CVE-2026-33872
Race Condition in elixir-nodejs Causes Cross-User Data Leakage
Publication date: 2026-03-27
Last updated on: 2026-03-27
Assigner: GitHub, Inc.
Description
Description
CVSS Scores
EPSS Scores
| Probability: | |
| Percentile: |
Meta Information
Affected Vendors & Products
| Vendor | Product | Version / Range |
|---|---|---|
| revelrylabs | elixir-nodejs | 3.1.4 |
| revelrylabs | elixir-nodejs | to 3.1.4 (exc) |
| elixir_nodejs | elixir_nodejs | to 3.1.4 (exc) |
Helpful Resources
Exploitability
| CWE ID | Description |
|---|---|
| CWE-362 | The product contains a concurrent code sequence that requires temporary, exclusive access to a shared resource, but a timing window exists in which the shared resource can be modified by another code sequence operating concurrently. |
Attack-Flow Graph
AI Powered Q&A
How does this vulnerability affect compliance with common standards and regulations (like GDPR, HIPAA)?:
The vulnerability in elixir-nodejs prior to version 3.1.4 causes unauthorized cross-user data leakage or information disclosure due to a race condition in the worker protocol. Sensitive user data such as personally identifiable information (PII), authentication tokens, or private records can be mistakenly returned to the wrong user under high concurrency or timeout conditions.
This unauthorized disclosure of sensitive data can lead to non-compliance with data protection regulations and standards like GDPR and HIPAA, which require strict controls to prevent unauthorized access and leakage of personal and sensitive information.
Because the vulnerability results in data being exposed to unintended recipients without generating errors, it complicates detection and auditing, further increasing the risk of regulatory violations related to data confidentiality and integrity.
Can you explain this vulnerability to me?
CVE-2026-33872 is a vulnerability in the elixir-nodejs library, which provides an Elixir API for calling Node.js functions. The issue arises from a race condition in the worker protocol where there is no mechanism to correlate responses with their originating requests.
Because the worker does not verify which request a response belongs to, a delayed or "stale" response from a previous request can be mistakenly delivered to a subsequent, unrelated request. This leads to cross-user data leakage or information disclosure.

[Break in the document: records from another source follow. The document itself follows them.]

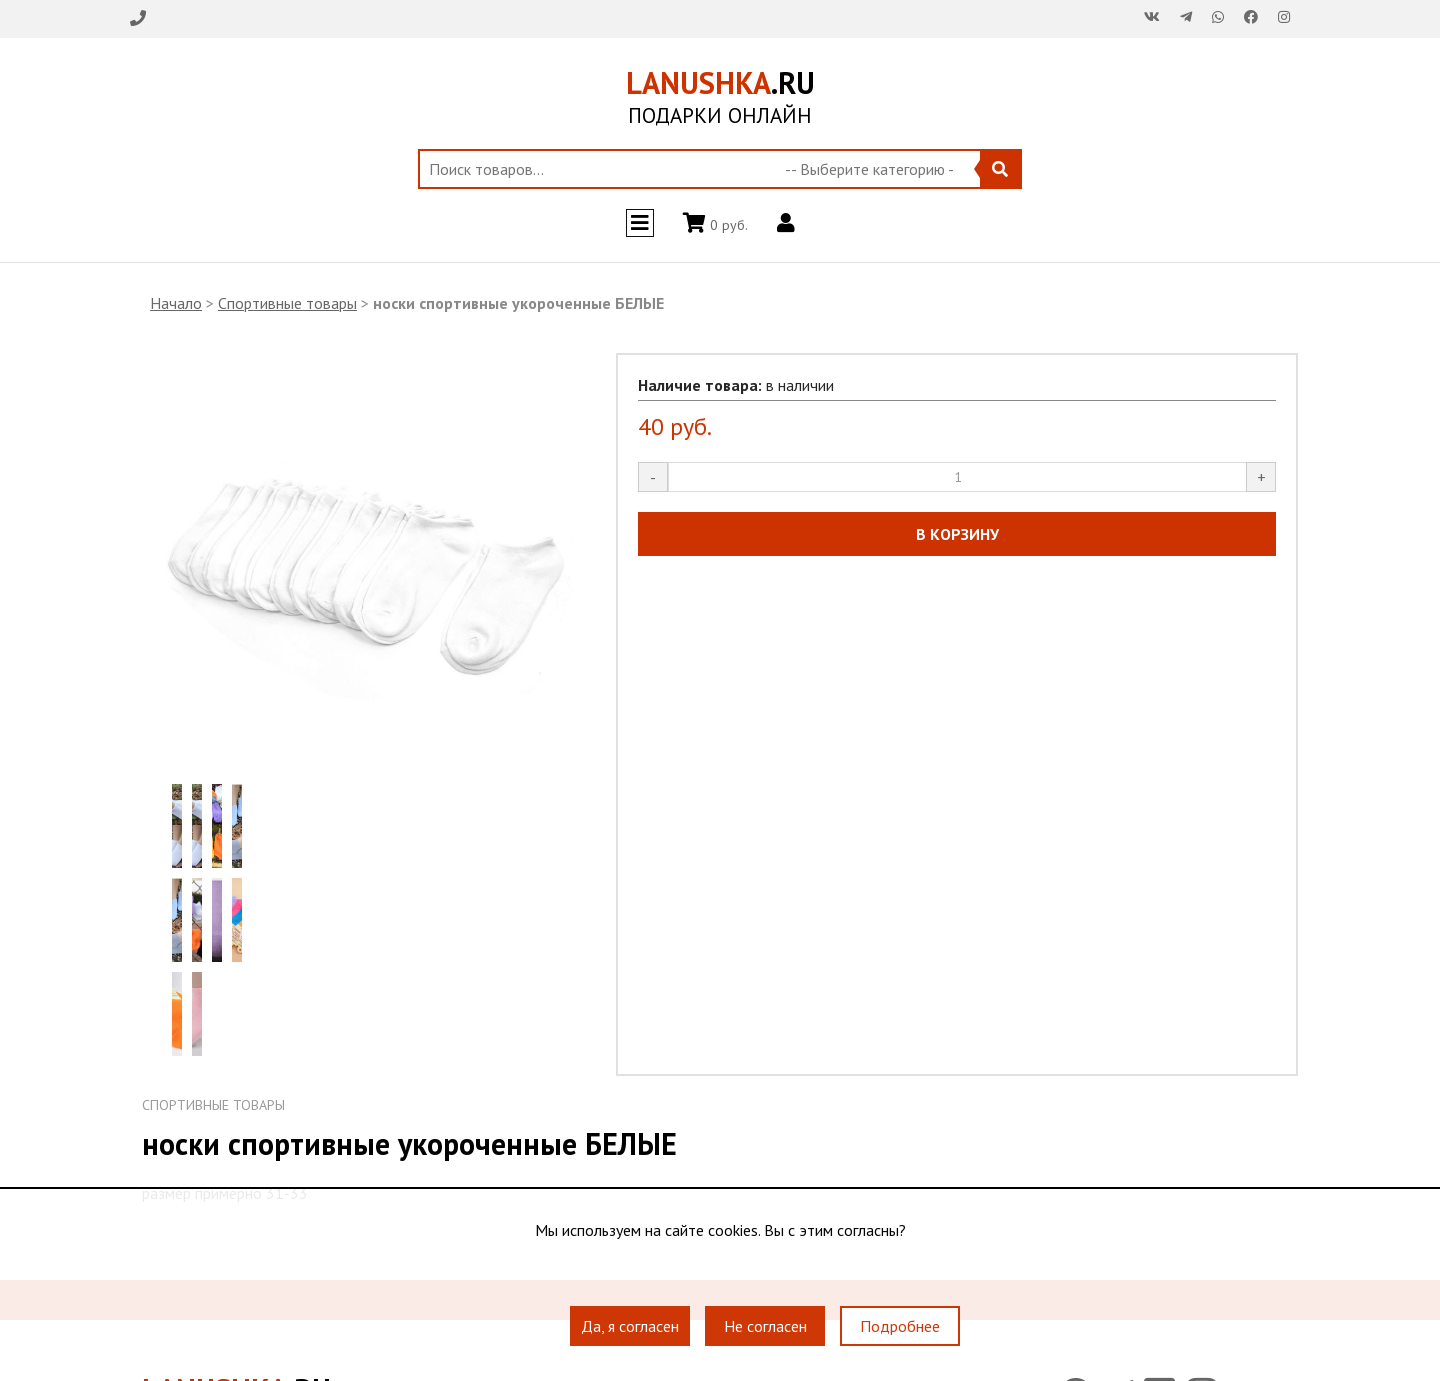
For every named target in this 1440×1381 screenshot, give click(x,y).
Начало (176, 303)
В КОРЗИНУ (957, 534)
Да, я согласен (630, 1326)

In high concurrency or timeout situations, sensitive data such as personally identifiable information (PII), authentication tokens, or private records belonging to one user may be returned to another user. The application does not throw errors but instead returns seemingly valid yet incorrect data.
The vulnerability was fixed in version 3.1.4 by introducing a unique correlation ID system that ensures responses are matched only to their originating requests, preventing stale responses from being delivered incorrectly.
How can this vulnerability impact me? :
This vulnerability can lead to unauthorized disclosure of sensitive information between users. Specifically, data intended for one user (User A) may be mistakenly returned to another user (User B) due to the race condition in the worker protocol.
Such cross-user data leakage can expose personally identifiable information, authentication tokens, or private records, potentially compromising user privacy and security.
Because the application does not generate errors when this occurs, it can be difficult to detect and trace the source of the data leakage.
This issue is especially problematic in high-throughput or concurrent environments where many requests are processed simultaneously, increasing the likelihood of stale responses being delivered incorrectly.
How can this vulnerability be detected on my network or system? Can you suggest some commands?
This vulnerability arises from a race condition in the elixir-nodejs worker protocol where responses may be mismatched to requests, especially under high concurrency or timeout conditions. Detection involves monitoring for unexpected or stale responses being delivered to callers, which may manifest as incorrect or cross-user data leakage.
Since the issue is related to asynchronous calls timing out and responses arriving late, one way to detect it is by running tests that simulate high concurrency and timeouts to observe if stale or out-of-order responses occur.
Specifically, you can reproduce the issue by invoking NodeJS.call/3 calls with forced timeouts and checking if responses correspond correctly to the requests. Observing logs or adding instrumentation to track request IDs and response IDs can help detect mismatches.
No explicit network or system commands are provided in the resources, but testing can be done within the Elixir environment using asynchronous tests (e.g., ExUnit) that simulate concurrent calls and timeouts to the elixir-nodejs worker.
What immediate steps should I take to mitigate this vulnerability?
The primary mitigation step is to upgrade the elixir-nodejs package to version 3.1.4 or later, where the vulnerability has been fixed by introducing a unique correlation ID system that ensures responses are matched to their originating requests.
This fix prevents stale or mismatched responses by filtering out any responses that do not match the current request's unique ID, thereby eliminating cross-user data leakage.
If upgrading immediately is not possible, a temporary workaround discussed includes terminating the GenServer process on timeouts to clear stale state, though this is considered inelegant and less preferable than upgrading.